Melihat kejadian tersebut tentu membuat gua geleng-geleng kepala, bagaimana tidak. Si Tukang ojek barusan merupakan gambaran umum dari masyarakat Indonesia. Yang punya ketakutan sebesar gunung terhadap para bekas narapidana.
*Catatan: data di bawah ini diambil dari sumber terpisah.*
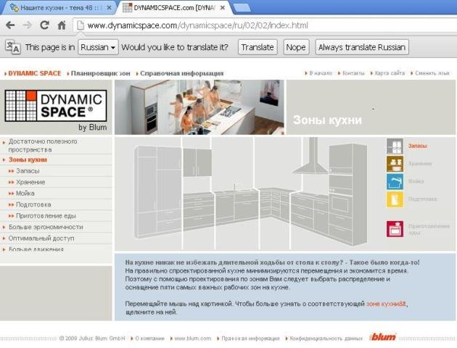Image resolution: width=457 pixels, height=348 pixels.
Task: Expand Достаточно полезного пространства section
Action: pyautogui.click(x=42, y=145)
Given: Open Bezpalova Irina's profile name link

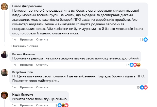Looking at the screenshot, I should [23, 72].
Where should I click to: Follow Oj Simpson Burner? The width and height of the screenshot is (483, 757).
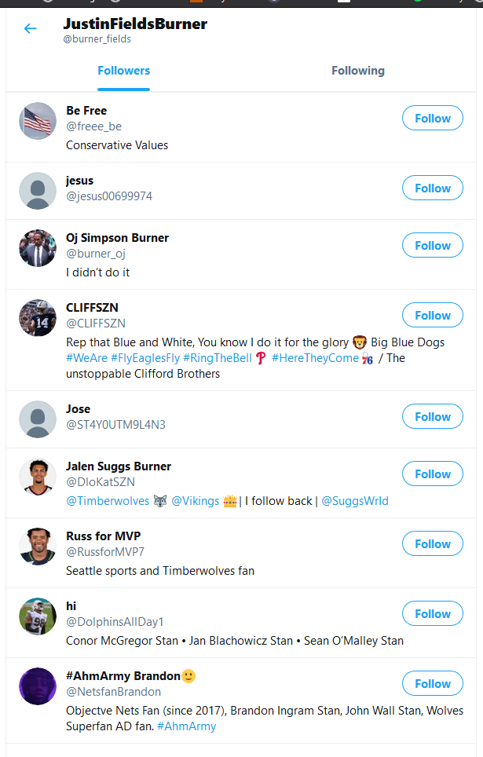[433, 246]
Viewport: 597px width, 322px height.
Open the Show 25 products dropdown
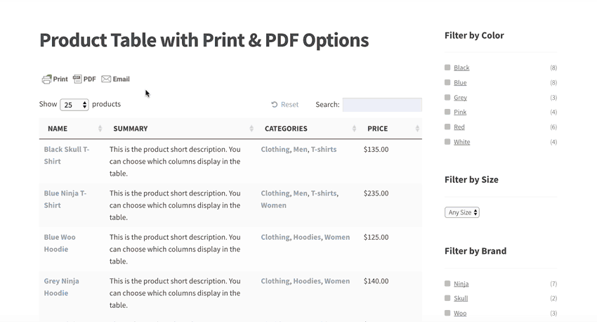coord(74,105)
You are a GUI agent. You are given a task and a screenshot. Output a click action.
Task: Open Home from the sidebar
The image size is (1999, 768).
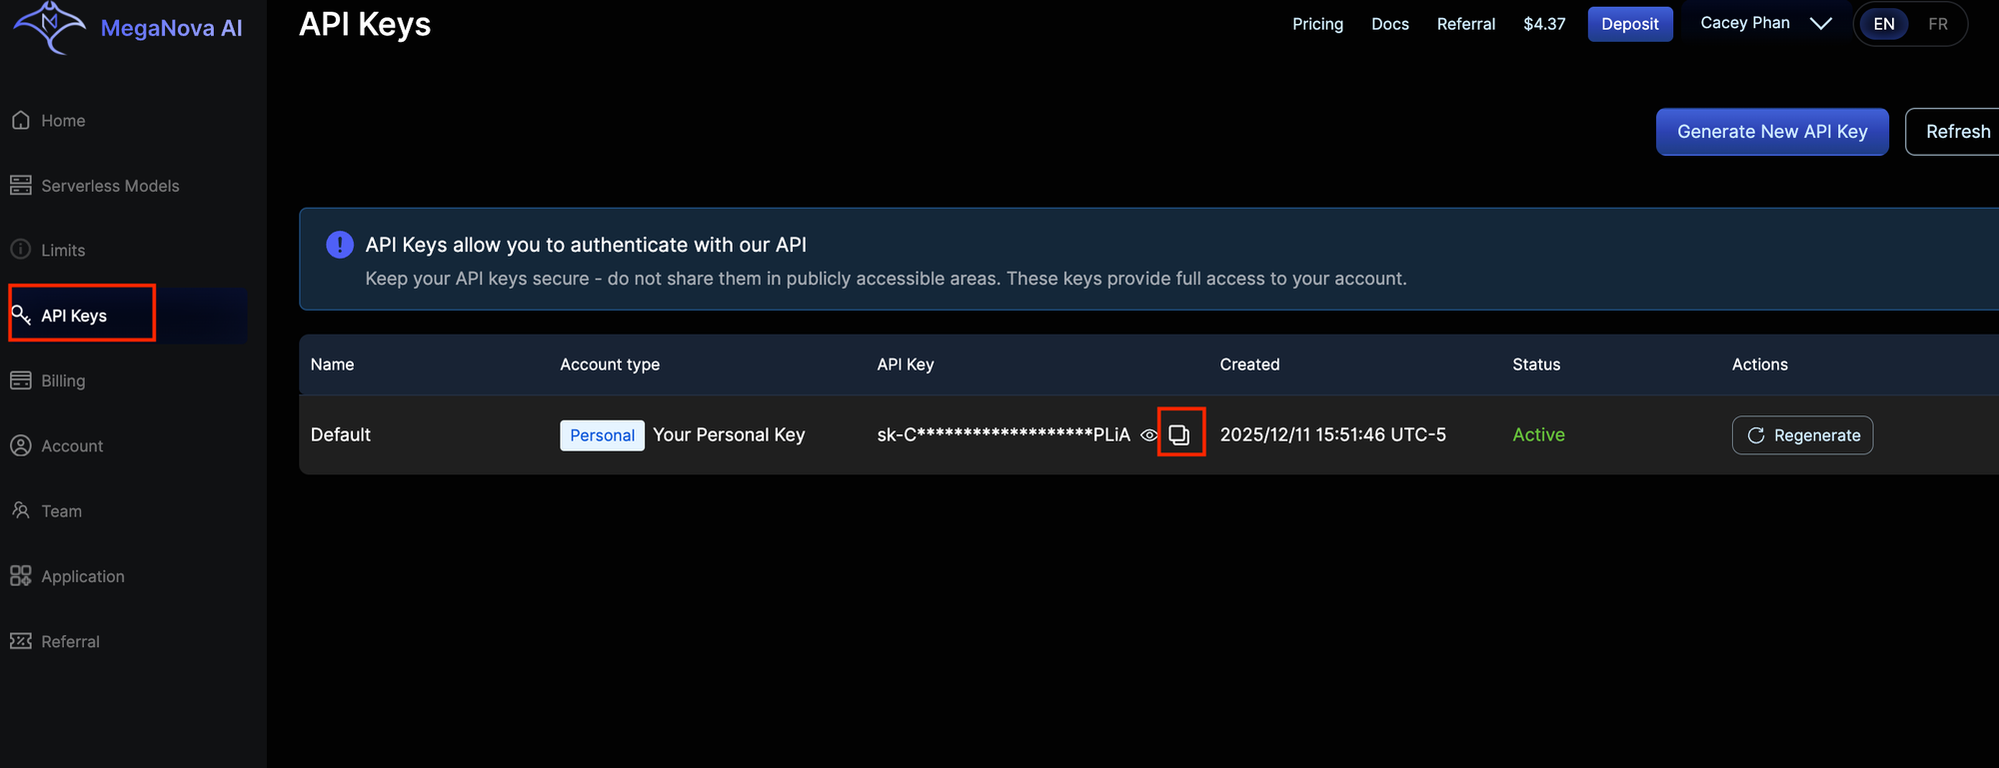click(x=63, y=121)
Atau jika terlalu 'kasar' menyebut kami sebagai bekas narapidana, mungkin bekas masyarakat binaan bisa menjadi kata ganti yang tepat.
Gua duduk di kursi bis menuju ke Jakarta. Sementara, satu persatu penumpang naik dan duduk dikursi kosong secara acak, mengabaikan nomor yang tertera pada karcis dan kursi. Riuh pedagang asongan yang bolak-balik di lorong antara kursi menjajakan dagangannya dan suara sumbang pengamen dibagian depan bus, membuat rasa kantuk yang sejak tadi hinggap kini hilang.
Cukup lama kami, para penumpang dibiarkan menunggu. Jadi, si supir bus hanya akan jalan jika semua kursi sudah terisi. Kalau masih ada yang kosong, sampai kiamat pun, bus nggak bakalan berangkat. Setelah beberapa saat, hampir semua kursi penuh, bahkan ada sebagian penumpang yang duduk di lorong antar kursi dengan menggunakan kursi plastik.
Raung mesih bus terdengar. Kami lalu perlahan melaju, meninggalkan terminal, menuju ke Jakarta.
---
Masih dengan pakaian yang sama, sambil menggenggam plastik merah, gua berdiri tepat di depan sebuah bengkel las dengan papan nama besar di bagian atas yang bertuliskan 'Jaya Teknik'.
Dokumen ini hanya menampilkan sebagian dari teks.